Hey everyone, I’m looking for a way to use an open source local large language model (LLM) on Linux, particularly on low-spec hardware like Raspberry Pi, to generate lengthy, coherent stories of 10k+ words from a single prompt. I recall reading about methods described in scientific papers such as “Re3: Generating Longer Stories With Recursive Reprompting and Revision”, announced in this Twitter thread from October 2022 and “DOC: Improving Long Story Coherence With Detailed Outline Control”, announced in this Twitter thread from December 2022. These papers used GPT-3, and since it’s been a while since then, I was hoping there might be something similar made using only open source tools. Does anyone have experience with this or know of any resources that could help me achieve long, coherent story generation with an open source LLM? Any advice or pointers would be greatly appreciated. Thank you!

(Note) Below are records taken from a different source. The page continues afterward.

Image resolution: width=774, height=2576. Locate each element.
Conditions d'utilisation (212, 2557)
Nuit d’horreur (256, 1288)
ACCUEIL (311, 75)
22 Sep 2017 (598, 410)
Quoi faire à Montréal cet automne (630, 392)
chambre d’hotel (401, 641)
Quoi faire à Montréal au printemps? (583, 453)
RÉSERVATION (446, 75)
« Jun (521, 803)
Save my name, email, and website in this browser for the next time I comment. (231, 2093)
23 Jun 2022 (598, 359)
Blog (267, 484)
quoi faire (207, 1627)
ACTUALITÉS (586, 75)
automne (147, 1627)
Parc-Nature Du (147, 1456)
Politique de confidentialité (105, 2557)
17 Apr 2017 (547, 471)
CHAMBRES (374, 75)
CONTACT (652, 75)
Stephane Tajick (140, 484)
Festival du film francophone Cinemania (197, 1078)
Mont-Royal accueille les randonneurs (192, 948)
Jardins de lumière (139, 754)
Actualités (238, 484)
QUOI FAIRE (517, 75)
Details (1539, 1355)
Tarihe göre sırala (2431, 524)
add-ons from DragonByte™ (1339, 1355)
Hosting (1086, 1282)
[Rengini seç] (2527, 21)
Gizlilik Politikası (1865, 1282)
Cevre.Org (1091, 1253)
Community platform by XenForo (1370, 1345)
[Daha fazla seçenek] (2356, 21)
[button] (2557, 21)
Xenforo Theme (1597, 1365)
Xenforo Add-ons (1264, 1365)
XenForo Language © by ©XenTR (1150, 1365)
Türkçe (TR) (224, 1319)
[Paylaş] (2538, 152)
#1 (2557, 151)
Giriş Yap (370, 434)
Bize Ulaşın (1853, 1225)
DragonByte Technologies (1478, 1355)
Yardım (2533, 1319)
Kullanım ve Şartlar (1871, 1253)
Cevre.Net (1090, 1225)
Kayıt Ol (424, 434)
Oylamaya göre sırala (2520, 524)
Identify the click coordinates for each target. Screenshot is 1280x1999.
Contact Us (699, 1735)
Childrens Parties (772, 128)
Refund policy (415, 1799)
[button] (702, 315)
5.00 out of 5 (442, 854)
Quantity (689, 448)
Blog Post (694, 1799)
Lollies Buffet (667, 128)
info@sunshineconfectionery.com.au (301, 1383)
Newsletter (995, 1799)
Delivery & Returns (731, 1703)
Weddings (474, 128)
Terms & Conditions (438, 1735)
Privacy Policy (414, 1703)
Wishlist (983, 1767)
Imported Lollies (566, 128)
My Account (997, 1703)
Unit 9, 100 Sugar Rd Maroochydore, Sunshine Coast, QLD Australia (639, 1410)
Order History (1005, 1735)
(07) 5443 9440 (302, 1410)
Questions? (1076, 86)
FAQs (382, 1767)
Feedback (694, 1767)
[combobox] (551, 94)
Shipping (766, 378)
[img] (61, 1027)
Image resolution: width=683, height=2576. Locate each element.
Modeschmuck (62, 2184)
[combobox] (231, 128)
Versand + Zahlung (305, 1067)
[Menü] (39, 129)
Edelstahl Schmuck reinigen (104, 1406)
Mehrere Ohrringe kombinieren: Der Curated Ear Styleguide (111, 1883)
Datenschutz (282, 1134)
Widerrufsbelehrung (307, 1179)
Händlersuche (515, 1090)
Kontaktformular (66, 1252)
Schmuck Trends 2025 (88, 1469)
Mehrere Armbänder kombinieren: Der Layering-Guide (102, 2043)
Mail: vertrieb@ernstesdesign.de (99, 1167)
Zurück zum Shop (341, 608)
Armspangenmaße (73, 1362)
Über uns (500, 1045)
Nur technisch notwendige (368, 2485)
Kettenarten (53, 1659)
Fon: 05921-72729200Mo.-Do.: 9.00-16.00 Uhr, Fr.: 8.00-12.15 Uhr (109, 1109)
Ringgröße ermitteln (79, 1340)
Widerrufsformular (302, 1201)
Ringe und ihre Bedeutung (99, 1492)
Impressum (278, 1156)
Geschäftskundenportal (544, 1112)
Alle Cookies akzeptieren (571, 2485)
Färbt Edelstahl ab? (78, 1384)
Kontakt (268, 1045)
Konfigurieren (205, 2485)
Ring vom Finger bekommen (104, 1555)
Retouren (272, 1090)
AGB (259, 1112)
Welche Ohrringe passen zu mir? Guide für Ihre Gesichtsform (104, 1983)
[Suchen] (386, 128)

Have you tried GPT4All https://gpt4all.io/index.html ? It runs on CPU so is a bit slow, but it’s a way to run various LLM locally with an plug and play, easy to use solution. That said, LLM are huge, and perform better on GPU, provided you have a GPU big enough. Here is the trap. How much do you want to spend in a GPU ?
On GPU it is okay. GTX-1080 with a R5 3700X.
It has just written a 24 page tourist info booklet about the town I live in and a bunch of it is very inaccurate or outdated on the places to go. Fun and impressive anyway. Took only a few minutes.
If you get just the right gguf model (read the description when you download them to get the right K-optimization or whatever it’s called) and actually use multithreading (llamacpp supports multithreading so in theory gpt4all should too), then it’s reasonably fast. I’ve achieved roughly half the speed of ChatGPT just on an 8 core amd fx with ddr3 ram. Even 20b models can be usably fast.